There is an update.txt file there that describes the problems that were
fixed. New files include <filename>WINSOCK.DLL</filename>,
<filename>TELNET.EXE</filename>,
<filename>WSOCK.386</filename>,
<filename>VNBT.386</filename>,
<filename>WSTCP.386</filename>,
<filename>TRACERT.EXE</filename>,
<filename>NETSTAT.EXE</filename>, and
<filename>NBTSTAT.EXE</filename>.
</para>
</sect2>
<sect2>
<title>Delete .pwl Files After Password Change</title>
<para>
Windows for Workgroups does a lousy job with passwords. When you change passwords on either
the UNIX box or the PC, the safest thing to do is to delete the .pwl files in the Windows
directory. The PC will complain about not finding the files, but will soon get over it,
allowing you to enter the new password.
</para>
<para>
If you do not do this, you may find that Windows for Workgroups remembers and uses the old
password, even if you told it a new one.
</para>
<para>
Often Windows for Workgroups will totally ignore a password you give it in a dialog box.
</para>
</sect2>
<sect2>
<title>Configuring Windows for Workgroups Password Handling</title>
<para>
There is a program call <filename>admincfg.exe</filename>
on the last disk (disk 8) of the WFW 3.11 disk set. To install it,
type <userinput>EXPAND A:\ADMINCFG.EX_ C:\WINDOWS\ADMINCFG.EXE</userinput>.

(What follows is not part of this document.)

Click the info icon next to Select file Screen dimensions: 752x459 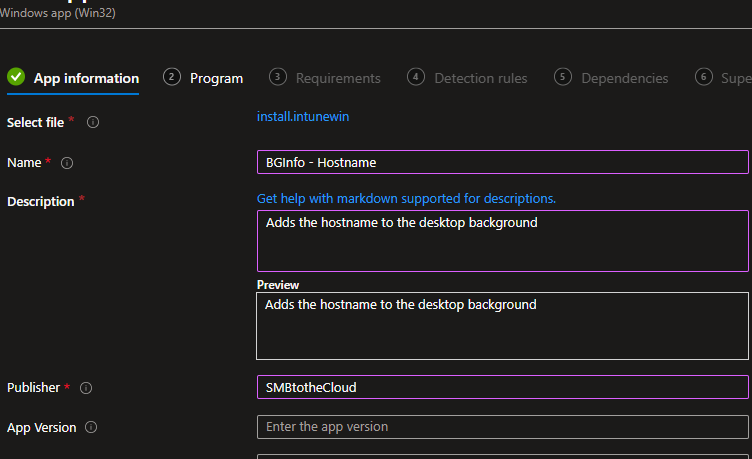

Then add an icon for it via the <application>Program Manager</application> <guimenu>New</guimenu> Menu.
This program allows you to control how WFW handles passwords, i.e.,
Disable Password Caching and so on.
for use with <smbconfoption><name>security</name><value>user</value></smbconfoption>.
</para>
</sect2>
<sect2>
<title>Password Case Sensitivity</title>
<para>Windows for Workgroups uppercases the password before sending it to the server.

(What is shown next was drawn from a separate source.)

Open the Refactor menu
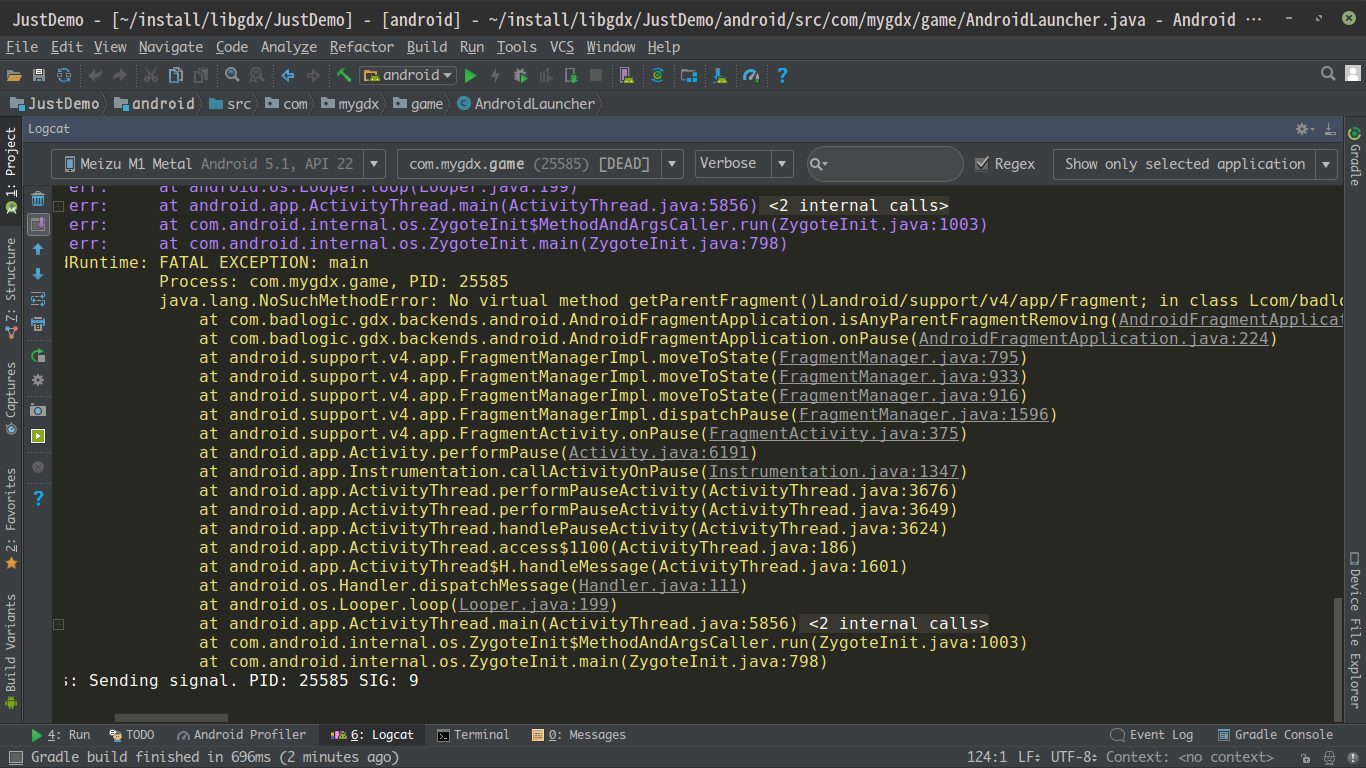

UNIX passwords can be case-sensitive though. Check the &smb.conf; information on
<smbconfoption><name>password level</name></smbconfoption> to specify what characters
Samba should try to uppercase when checking.</para>
</sect2>
<sect2>
<title>Use TCP/IP as Default Protocol</title>
<para>To support print queue reporting, you may find
that you have to use TCP/IP as the default protocol under
Windows for Workgroups. For some reason, if you leave NetBEUI as the default,
it may break the print queue reporting on some systems.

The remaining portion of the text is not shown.